The John Hinckley Case
Greater Freedom and John Hinckley Jr. in the Driver's Seat
Psychiatrists believed Hinckley made significant improvement in his mental state so he was allowed to leave the grounds of St. Elizabeths Hospital in Washington, D.C., for visits in 1999.
A court hearing was held in June 2007 to consider Hinckley's requests for greater freedom. At that time, Hinckley was already allowed four-night visits to his family home in Virginia. Officials at St. Elizabeths supported Hinckley's bid for greater freedom and submitted a proposal to the court outlining the oversight its doctors believed he should have if allowed more time outside the institution.
Hinckley sought to extend his home visits to two weeks and be allowed to apply for a driver's license.
Doctors testifying on Hinckley's behalf said that both his psychosis and his depression were in remission. They also said more freedom would help him develop the social skills he needed to function appropriately in the free world.
An article by Matt Apuzzo in USA Today reported that doctors testifying for the government "said the hospital's proposal was too vague and left Hinckley with too much unstructured time in the community without appropriate oversight and counseling."

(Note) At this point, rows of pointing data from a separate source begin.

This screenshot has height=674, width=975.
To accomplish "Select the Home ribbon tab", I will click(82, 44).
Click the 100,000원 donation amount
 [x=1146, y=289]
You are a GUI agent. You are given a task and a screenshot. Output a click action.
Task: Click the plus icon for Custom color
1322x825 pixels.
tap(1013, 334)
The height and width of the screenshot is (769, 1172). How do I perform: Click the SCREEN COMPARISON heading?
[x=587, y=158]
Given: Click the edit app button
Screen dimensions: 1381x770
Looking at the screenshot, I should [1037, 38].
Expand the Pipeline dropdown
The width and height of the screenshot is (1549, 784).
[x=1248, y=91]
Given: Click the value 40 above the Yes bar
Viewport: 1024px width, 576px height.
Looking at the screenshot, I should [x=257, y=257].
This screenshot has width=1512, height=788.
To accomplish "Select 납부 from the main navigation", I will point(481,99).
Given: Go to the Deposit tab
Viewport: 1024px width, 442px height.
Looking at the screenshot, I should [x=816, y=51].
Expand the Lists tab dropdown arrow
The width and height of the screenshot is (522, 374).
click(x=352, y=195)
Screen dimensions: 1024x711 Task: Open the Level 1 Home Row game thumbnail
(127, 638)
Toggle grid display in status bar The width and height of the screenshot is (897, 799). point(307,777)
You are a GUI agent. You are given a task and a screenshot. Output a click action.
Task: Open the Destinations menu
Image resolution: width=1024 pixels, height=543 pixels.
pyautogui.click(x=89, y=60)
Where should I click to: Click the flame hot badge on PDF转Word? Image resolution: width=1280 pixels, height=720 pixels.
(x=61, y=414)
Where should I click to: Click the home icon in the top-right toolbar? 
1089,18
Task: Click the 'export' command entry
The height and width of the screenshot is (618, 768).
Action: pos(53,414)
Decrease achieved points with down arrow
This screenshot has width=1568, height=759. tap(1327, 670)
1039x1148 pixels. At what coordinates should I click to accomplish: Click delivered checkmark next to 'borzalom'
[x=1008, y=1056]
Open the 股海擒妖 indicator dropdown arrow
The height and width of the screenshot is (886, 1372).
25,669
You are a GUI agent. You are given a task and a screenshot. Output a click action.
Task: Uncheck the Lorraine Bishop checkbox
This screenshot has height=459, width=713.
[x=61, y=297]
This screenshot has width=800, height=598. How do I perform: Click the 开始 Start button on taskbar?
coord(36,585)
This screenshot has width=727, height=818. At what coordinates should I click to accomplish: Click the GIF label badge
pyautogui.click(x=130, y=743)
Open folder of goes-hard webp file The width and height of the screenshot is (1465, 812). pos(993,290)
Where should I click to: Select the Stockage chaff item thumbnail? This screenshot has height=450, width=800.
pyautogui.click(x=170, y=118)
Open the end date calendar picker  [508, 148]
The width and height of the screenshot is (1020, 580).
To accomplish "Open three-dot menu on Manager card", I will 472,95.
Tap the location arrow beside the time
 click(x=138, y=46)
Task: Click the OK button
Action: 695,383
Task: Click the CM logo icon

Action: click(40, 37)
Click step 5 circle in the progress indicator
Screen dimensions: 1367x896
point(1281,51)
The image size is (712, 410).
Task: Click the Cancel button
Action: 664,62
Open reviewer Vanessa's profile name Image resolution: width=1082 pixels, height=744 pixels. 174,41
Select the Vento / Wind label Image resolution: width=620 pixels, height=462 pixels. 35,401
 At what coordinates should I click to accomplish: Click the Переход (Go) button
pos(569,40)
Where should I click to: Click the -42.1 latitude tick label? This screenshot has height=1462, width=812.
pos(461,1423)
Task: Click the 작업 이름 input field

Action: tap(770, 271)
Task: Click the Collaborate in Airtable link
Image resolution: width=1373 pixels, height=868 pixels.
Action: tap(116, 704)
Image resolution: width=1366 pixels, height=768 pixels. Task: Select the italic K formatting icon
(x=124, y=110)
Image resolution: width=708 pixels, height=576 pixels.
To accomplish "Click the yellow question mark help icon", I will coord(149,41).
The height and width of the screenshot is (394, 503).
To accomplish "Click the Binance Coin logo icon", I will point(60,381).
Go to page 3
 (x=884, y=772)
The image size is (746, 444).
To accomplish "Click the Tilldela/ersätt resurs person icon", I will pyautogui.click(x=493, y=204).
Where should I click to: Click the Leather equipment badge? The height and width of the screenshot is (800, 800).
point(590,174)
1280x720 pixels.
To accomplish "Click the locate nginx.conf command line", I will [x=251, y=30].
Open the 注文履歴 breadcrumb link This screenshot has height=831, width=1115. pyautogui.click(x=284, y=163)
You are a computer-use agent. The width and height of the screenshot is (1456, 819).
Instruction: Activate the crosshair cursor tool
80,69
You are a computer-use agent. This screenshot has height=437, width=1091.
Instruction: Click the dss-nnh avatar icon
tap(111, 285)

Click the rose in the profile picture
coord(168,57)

U. S. District Judge Paul L. Friedman ruled that Hinckley's visits would be extended to six days but refused to rule on Hinckley's additional requests. Friedman explained, "The reasons the court has reached this decision rest with the hospital, not with Mr. Hinckley. Unfortunately, the hospital has not taken the steps it must take before any such transition can begin."
Two years later, in June 2009, the same judge found that the hospital had taken the proper steps to allow Hinckley the proposed transition. He made this ruling despite assertions by government witnesses that Hinckley still presented a danger to the community. A CNN Justice article noted that prosecutors contended that Hinckley "continues to maintain inappropriate thoughts of violence." The pointed to a journal that hospital officials had asked Hinckley to keep as showing that his relations with women were alarming.
Hinckley had recently engaged in sexual relations with two women, one of whom had bi-polar disorder and the other of whom was in a long-term relationship with someone else. He had also been dating two other women. Prosecutors argued that these relationships indicated an "increased risk for violence due to depression or due to a request to act out to demonstrate his love for a woman."
Prosecutors were also concerned because Hinckley had recently re-recorded a song he had written before the assassination attempt entitled Ballad of an Outlaw that they described as "reflecting suicide and lawlessness." However, according to CNN Justice, "Hospital officials said he was trying to take responsibility for his past by recording the song again."
Judge Friedman ruled that Hinckley would be permitted to visit his mother more frequently, spend more time away from the hospital and get a driver's license. Judge Friedman stated, "Hinckley will not be a danger to himself or to others under the conditions proposed by the hospital."